Op weg naar huis zag Karuna alles wat hij gelezen had nog één keer aan hem voorbijgaan, de vreemde muziekjes in al die prachtige zinnen van Camus voegden zich aaneen tot een weemoedige melodie in een treurige, maar diep menselijke nouvelle-vaque film. Aarzelend tussen heimwee naar Frankrijk en heimwee naar huis had hij medelijden met zichzelf. Beroofd als hij zich voelde van de kleine geborgenheden van mijn jeugd, verlangde hij naar zijn eerste vakantie zonder Fiat.
Hij wilde Frankrijk zelf ontdekken, zijn eigen heilige plaatsen bezoeken, het graf bijvoorbeeld van Camus op het kerkhof van Lourmarin in het departement Vaucluse. En niet te vergeten het gehucht Villeblevin aan de lange rechte weg tussen Sens en Parijs.
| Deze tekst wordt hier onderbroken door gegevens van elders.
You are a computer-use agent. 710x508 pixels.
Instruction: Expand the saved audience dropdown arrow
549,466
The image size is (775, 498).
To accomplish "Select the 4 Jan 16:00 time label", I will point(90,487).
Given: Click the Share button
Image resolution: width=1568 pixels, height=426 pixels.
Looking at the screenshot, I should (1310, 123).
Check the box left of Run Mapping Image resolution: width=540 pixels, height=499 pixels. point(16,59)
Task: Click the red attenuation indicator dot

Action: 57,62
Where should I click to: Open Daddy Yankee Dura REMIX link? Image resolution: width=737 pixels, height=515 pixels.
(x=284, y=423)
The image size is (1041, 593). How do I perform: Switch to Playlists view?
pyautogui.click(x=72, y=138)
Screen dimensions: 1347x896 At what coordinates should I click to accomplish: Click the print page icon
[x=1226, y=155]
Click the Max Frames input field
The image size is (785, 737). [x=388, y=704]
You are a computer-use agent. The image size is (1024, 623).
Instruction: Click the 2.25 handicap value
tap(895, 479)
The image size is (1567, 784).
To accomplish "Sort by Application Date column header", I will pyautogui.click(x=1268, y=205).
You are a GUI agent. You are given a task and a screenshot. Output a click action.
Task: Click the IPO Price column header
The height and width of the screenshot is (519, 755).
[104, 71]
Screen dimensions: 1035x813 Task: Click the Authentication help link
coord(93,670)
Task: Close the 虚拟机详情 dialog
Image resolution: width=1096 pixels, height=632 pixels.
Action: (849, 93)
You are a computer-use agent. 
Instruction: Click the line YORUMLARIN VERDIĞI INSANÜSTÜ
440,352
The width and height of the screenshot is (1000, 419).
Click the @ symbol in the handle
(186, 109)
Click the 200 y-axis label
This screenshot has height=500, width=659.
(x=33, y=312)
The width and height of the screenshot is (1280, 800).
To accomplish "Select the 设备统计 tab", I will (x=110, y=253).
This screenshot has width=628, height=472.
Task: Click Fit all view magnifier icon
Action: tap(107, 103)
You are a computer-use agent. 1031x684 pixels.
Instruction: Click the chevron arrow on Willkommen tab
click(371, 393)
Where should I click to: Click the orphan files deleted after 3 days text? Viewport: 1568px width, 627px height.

De allerlaatste zin van De mens in opstand toonde nog één keer een groots panorama, een nieuwe ziel voor onze tijd, waarvan niets en niemand is uitgesloten, als de mens de mens wil begrijpen en aanvaarden wil de grens door het licht van het heldere denken gesteld (zijn laatste potloodstreep).
Karuna sloeg het boek dicht en keek nog lang naar het hoge voorhoofd op de achterflap, zijn geliefde spiegelbeeld, mijmerend over een nieuwe dageraad na de dood van de filosofie, zonder ook maar een moment te beseffen dat hij een zomer in Frankrijk onder zijn ogen voorbij had zien gaan. Negen maanden later zou zijn vader overlijden en de Fiat worden verkocht.